Raisonnons maintenant à partir d’un exemple clinique.

M. X., homme turc de 53 ans nous raconte son histoire en peu de mots. Il y a un mois, il a été victime d’un malaise sur son lieu de travail, il est tombé sans connaissance et s’est réveillé à l’hôpital. Un bilan en neurologie n’a rien objectivé. Depuis, il souffre de céphalées et de vertiges et se sent totalement incapable de retravailler. Tous les traitements médicamenteux se sont avérés inefficaces. L’ambiance est tendue et peu propice à un discours personnel qui nécessiterait que les défenses se relâchent. En effet, il est déjà en grave conflit avec la Caisse d’Assurance-Maladie. Il vient de voir le médecin-conseil qui lui a dit « qu’il n’avait rien » et l’a déclaré apte à reprendre son travail sous 15 jours. Une prise de bec a eu lieu entre eux car, se plaint le malade, « il ne m’a regardé que les pieds ! ». « Vous m’examinez les pieds alors que j’ai mal à la tête ! » a-t-il protesté. Et le médecin de rétorquer : « vous n’allez pas m’apprendre mon métier ! Si vous n’êtes pas content, vous n’avez qu’à rentrer chez vous ! »

Les autres symptômes sont assez stéréotypés, propres à ces situations : céphalées continues nécessitant la prise quotidienne d’antalgiques avec effet tout relatif, sensations de vertiges dans de nombreuses situations (tout lieu en hauteur : échafaudages, ponts, etc.) avec phobie des malaises, troubles de la vue, sensations cénesthésiques diverses : brûlures, froid, insensibilité, et de localisation variable (doigts, membres inférieurs...), troubles du sommeil avec réveils nocturnes, asthénie diurne, sueurs profuses, sentiment de découragement et d’incapacité, aggravée par l’inactivité mal supportée. L’extension des attitudes phobiques touche de nombreuses situations de la vie courante et amène à une restriction drastique des activités et des mouvements. On retrouve une intolérance aux bruits et une irritabilité.

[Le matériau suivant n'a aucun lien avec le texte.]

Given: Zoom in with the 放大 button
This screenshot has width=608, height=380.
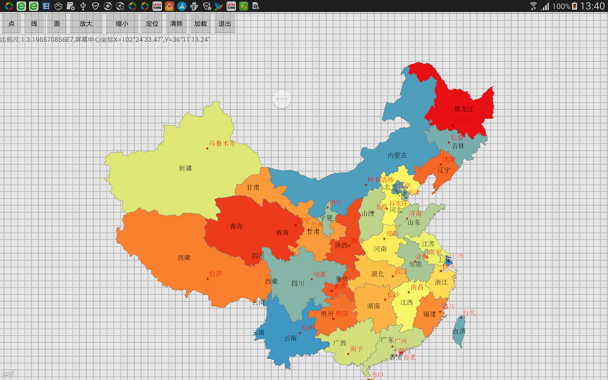Looking at the screenshot, I should coord(86,23).
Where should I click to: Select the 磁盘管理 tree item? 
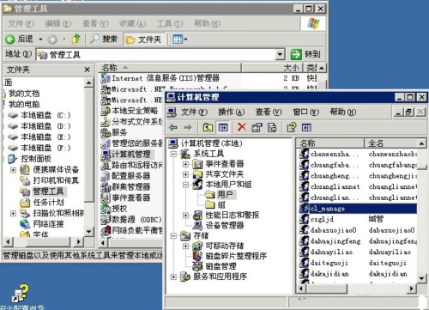pyautogui.click(x=221, y=266)
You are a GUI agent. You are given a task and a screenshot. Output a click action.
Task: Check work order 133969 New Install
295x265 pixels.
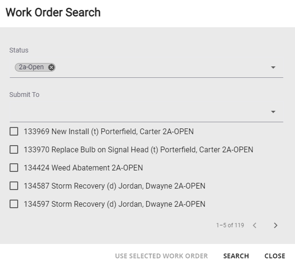point(14,131)
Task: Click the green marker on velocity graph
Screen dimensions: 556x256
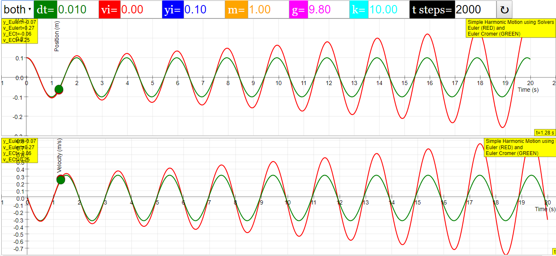Action: coord(61,180)
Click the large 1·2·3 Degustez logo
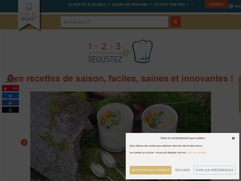The image size is (241, 181). (121, 51)
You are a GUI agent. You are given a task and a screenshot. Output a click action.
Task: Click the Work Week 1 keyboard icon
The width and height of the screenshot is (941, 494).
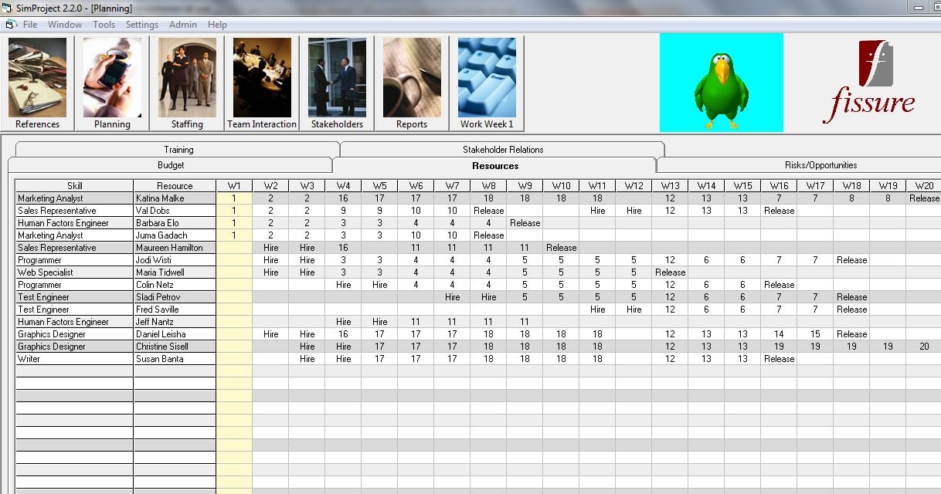tap(487, 83)
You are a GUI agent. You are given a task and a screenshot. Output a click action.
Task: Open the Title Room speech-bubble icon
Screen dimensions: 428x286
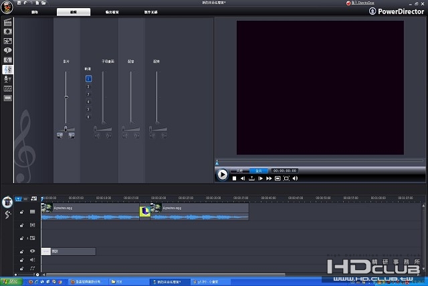[7, 50]
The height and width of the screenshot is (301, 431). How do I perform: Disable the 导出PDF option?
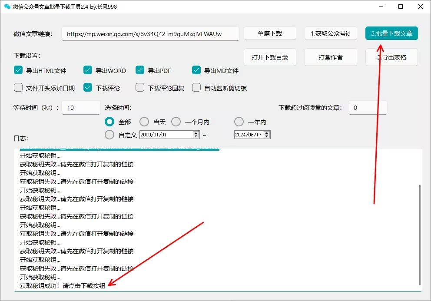click(x=140, y=70)
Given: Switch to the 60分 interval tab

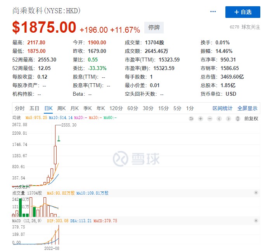Looking at the screenshot, I should pyautogui.click(x=133, y=108).
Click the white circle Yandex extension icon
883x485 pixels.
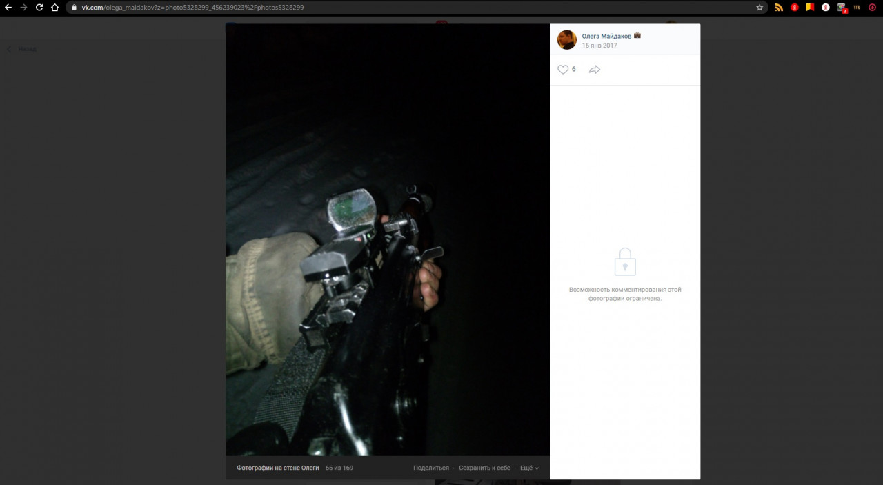coord(826,8)
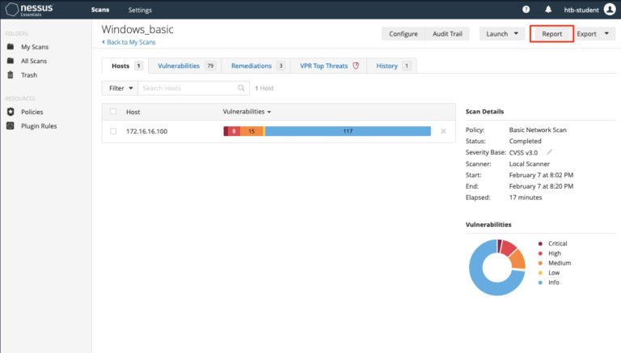The height and width of the screenshot is (353, 621).
Task: Remove host 172.16.16.100 with X icon
Action: (443, 131)
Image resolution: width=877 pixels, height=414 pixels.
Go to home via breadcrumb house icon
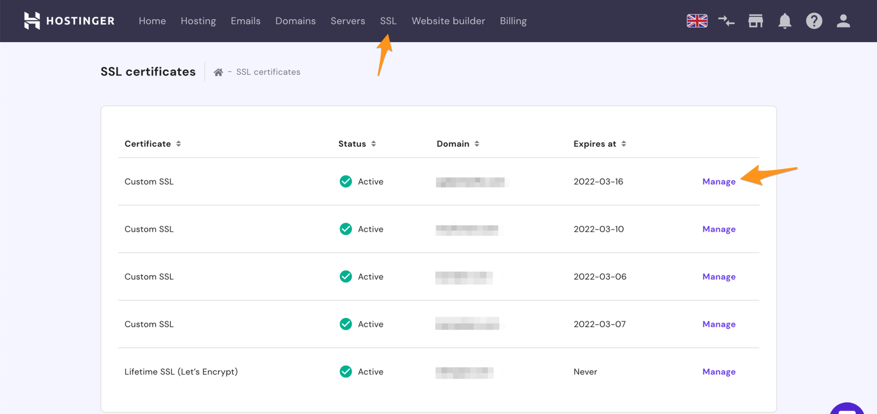pos(218,72)
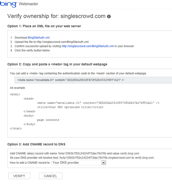
Task: Select the meta tag code box
Action: pos(93,80)
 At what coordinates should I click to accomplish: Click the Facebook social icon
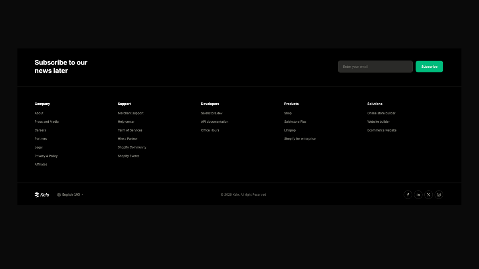click(408, 194)
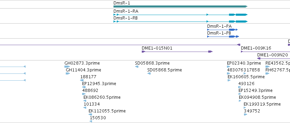Image resolution: width=290 pixels, height=123 pixels.
Task: Click the SD05868.3prime EST arrow
Action: click(x=137, y=67)
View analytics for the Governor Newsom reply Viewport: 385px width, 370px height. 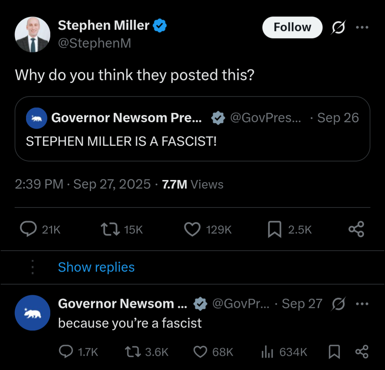pyautogui.click(x=267, y=352)
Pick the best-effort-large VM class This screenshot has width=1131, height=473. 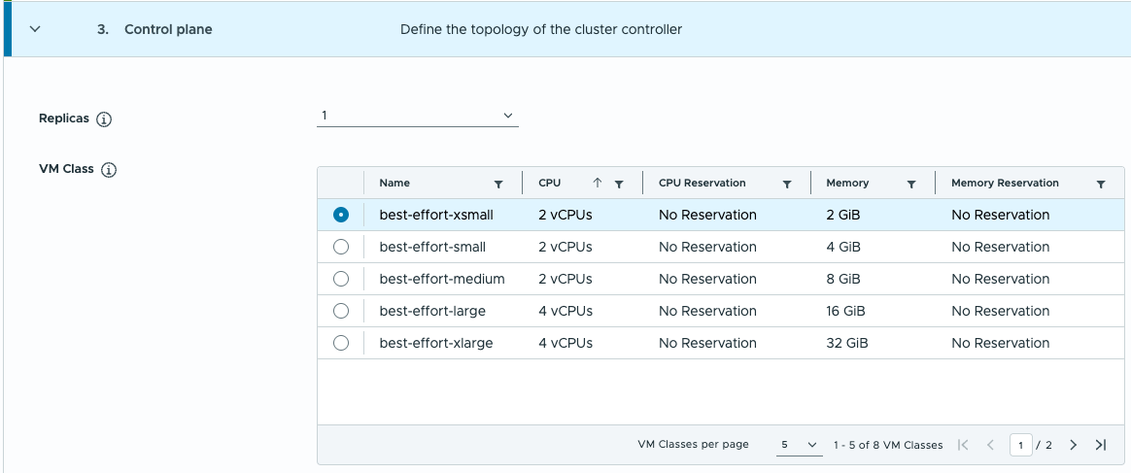coord(341,311)
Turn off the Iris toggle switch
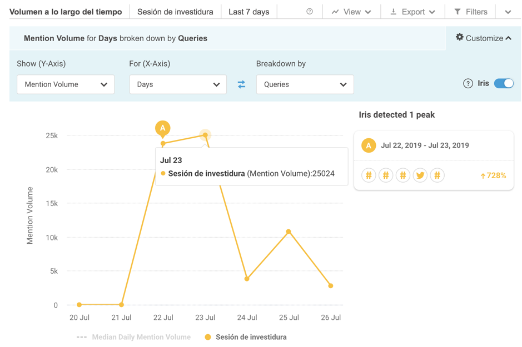The image size is (522, 347). click(x=504, y=83)
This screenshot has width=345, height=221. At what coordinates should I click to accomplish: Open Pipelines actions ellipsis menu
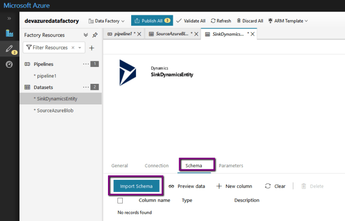pos(86,64)
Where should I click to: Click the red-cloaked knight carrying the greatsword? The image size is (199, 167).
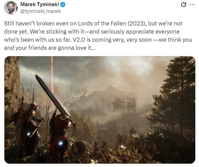[x=60, y=134]
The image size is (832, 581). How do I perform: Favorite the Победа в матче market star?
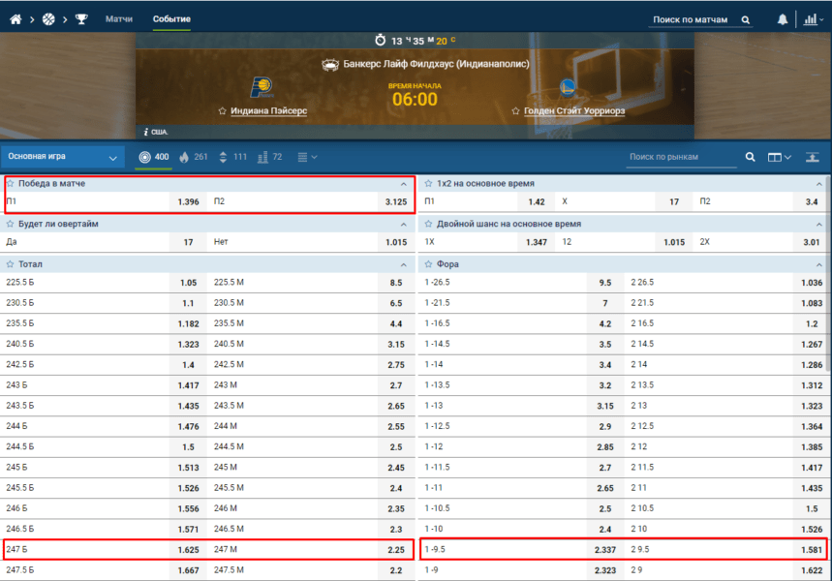click(11, 183)
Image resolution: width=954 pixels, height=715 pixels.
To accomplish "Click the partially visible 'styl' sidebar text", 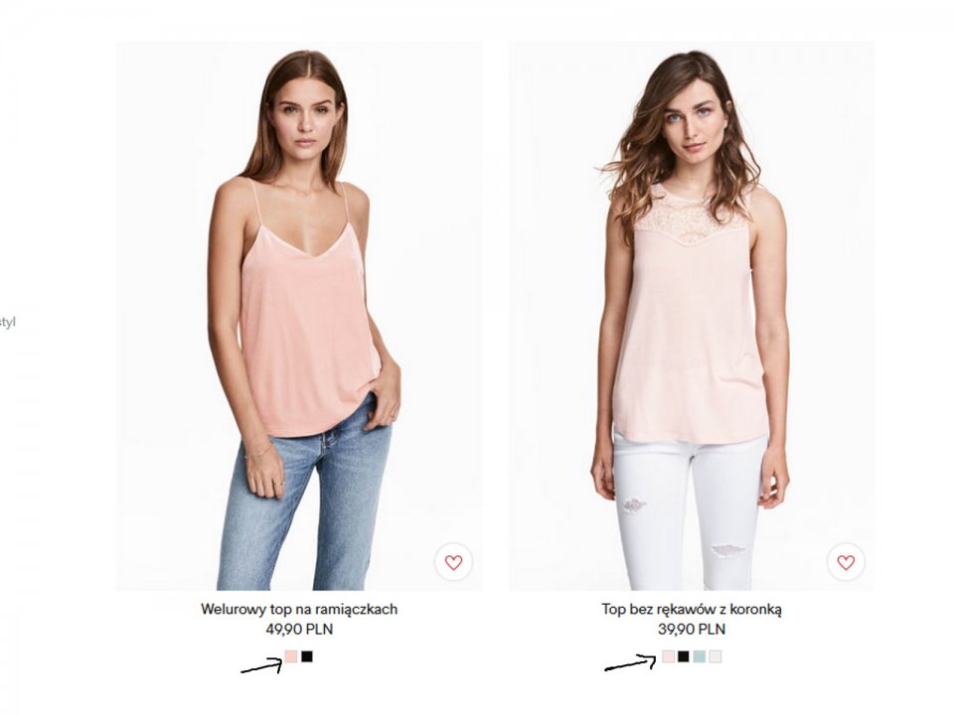I will pos(7,322).
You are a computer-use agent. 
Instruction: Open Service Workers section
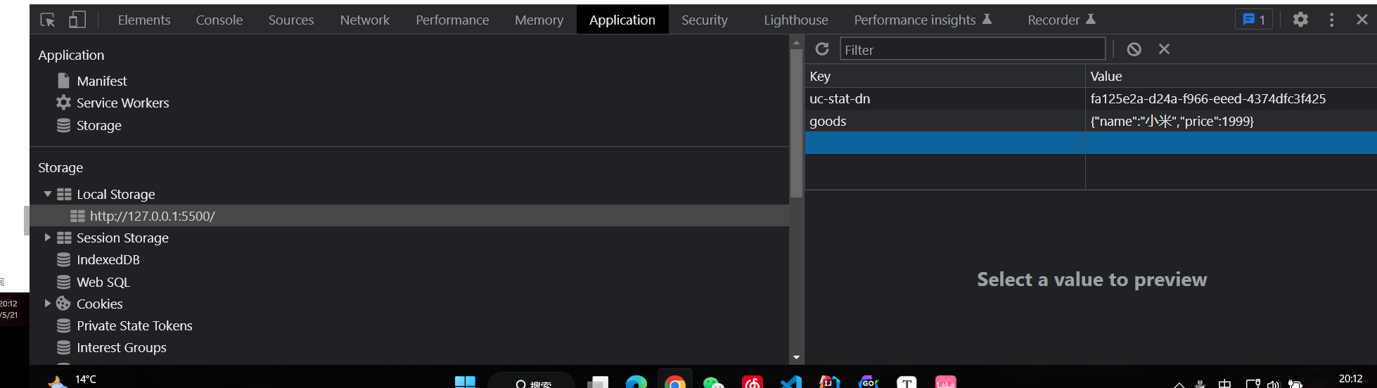pyautogui.click(x=122, y=103)
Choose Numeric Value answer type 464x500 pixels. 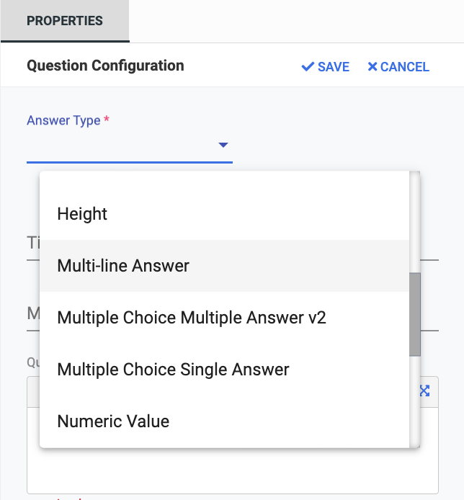[x=113, y=421]
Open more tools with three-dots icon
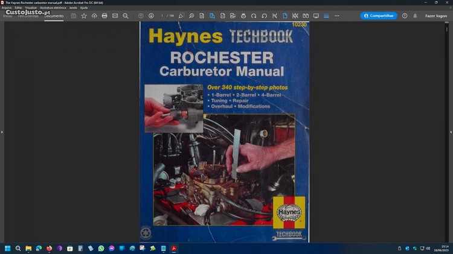 (336, 16)
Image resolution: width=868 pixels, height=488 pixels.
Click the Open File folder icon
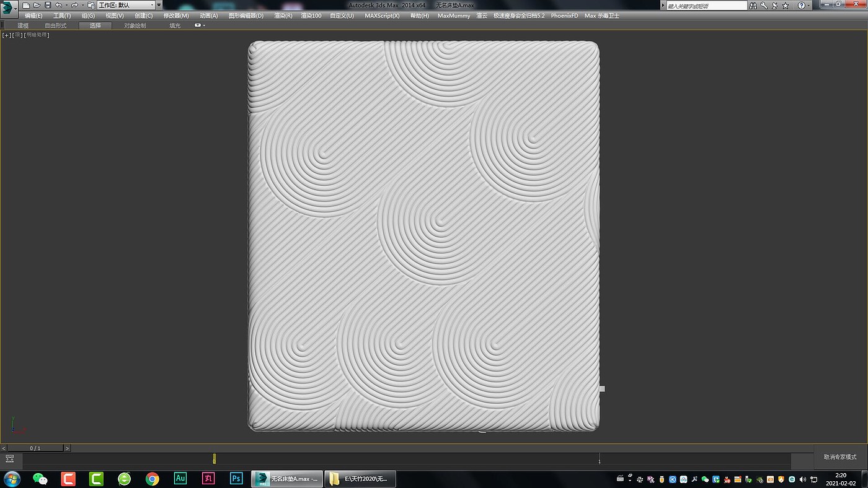37,5
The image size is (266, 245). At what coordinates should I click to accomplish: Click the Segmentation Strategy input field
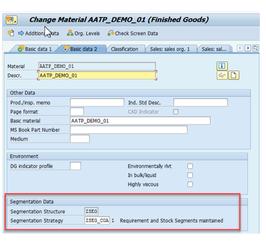tap(97, 220)
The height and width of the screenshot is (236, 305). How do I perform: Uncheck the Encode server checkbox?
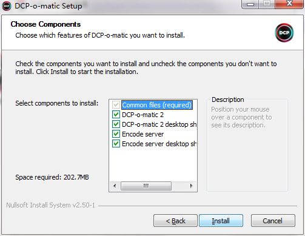point(116,134)
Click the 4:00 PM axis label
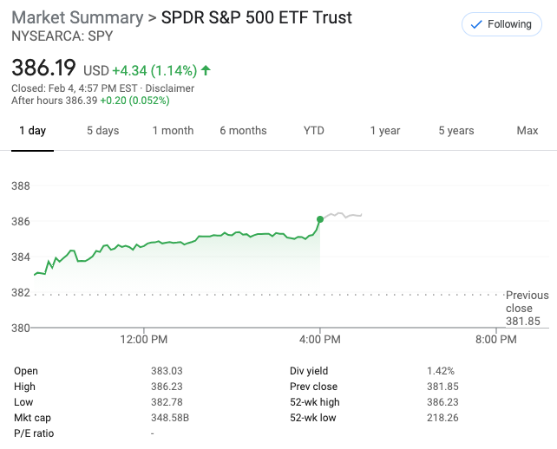557x449 pixels. coord(320,339)
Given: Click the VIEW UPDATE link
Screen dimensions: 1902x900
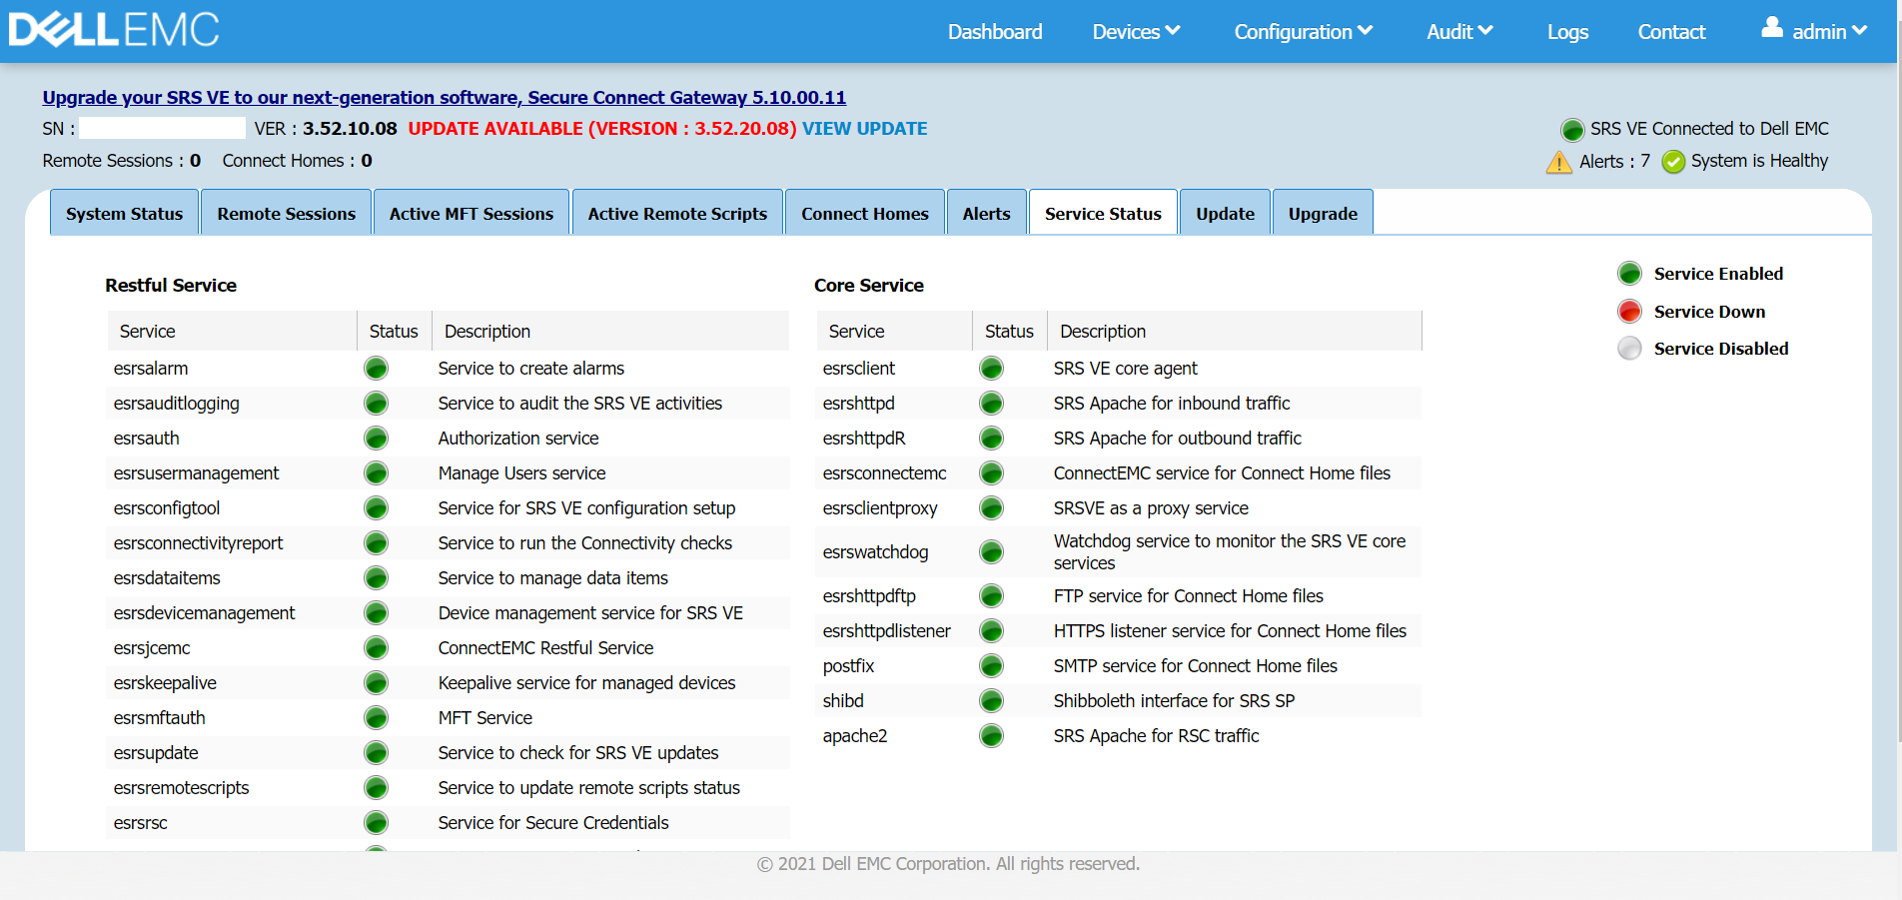Looking at the screenshot, I should (864, 129).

Le « cadre » et son « aménagement »

On peut à ce niveau légitimement parler d’un cadre peu propice au déploiement de la parole. Le refus du médecin-conseil qui représente l’administration française dans toute son ambivalence est vécu comme un rejet qui dépasse de loin le geste de mauvaise humeur. Il crée un point de fixation dont on ne peut faire abstraction. On approche une première signification du traumatisme : celle d’un rejet. C’est le pays d’accueil qui le rejette, qui d’un coup lui signifie ce qu’il sait déjà sans doute, mais n’a encore jamais pu reconnaître, c’est qu’il vit ici sans encore y demeurer. Derrière la revendication, on imagine les questions qui se formulent : qu’est-ce que je fais là ? Que suis-je venu faire ici, à travailler pendant des années, sans un jour de maladie en 23 ans, sans jamais rechigner à la tâche, sans demander de traitement de faveur, puisque maintenant la France refuse de reconnaître ce travail et de réparer le dommage qu’elle m’a provoqué ? D’autant que j’ai déjà été victime de quatre accidents du travail avec fractures de jambes, de deux fractures de bras, qui n’ont jamais été reconnus comme tels...

Mais l’attitude du patient n’est pas réductible à une réaction - légitime - face à une attitude raciste ou méprisante. La violence et la colère ont une autre signification, qui se rapporte aux enjeux fondamentaux qui sont soulevés par la situation.

Moyennant un « aménagement du cadre », au sens où je l’entendais plus haut : soutien dans les démarches administratives, défense et explication de son cas auprès du médecin-conseil, obtention d’une reconnaissance de travailleur handicapé, entretiens menés dans la langue d’origine avec un psychologue d’origine turque, etc., l’étau aliénant de la réalité socio-économique pourra se desserrer et la psychothérapie pourra débuter, au cours de séances plus détendues.

L’histoire personnelle

Qu’apprend-on progressivement, c’est-à-dire sur une période qui s’étale sur un an et demi, par bribes que je reconstruis maintenant ?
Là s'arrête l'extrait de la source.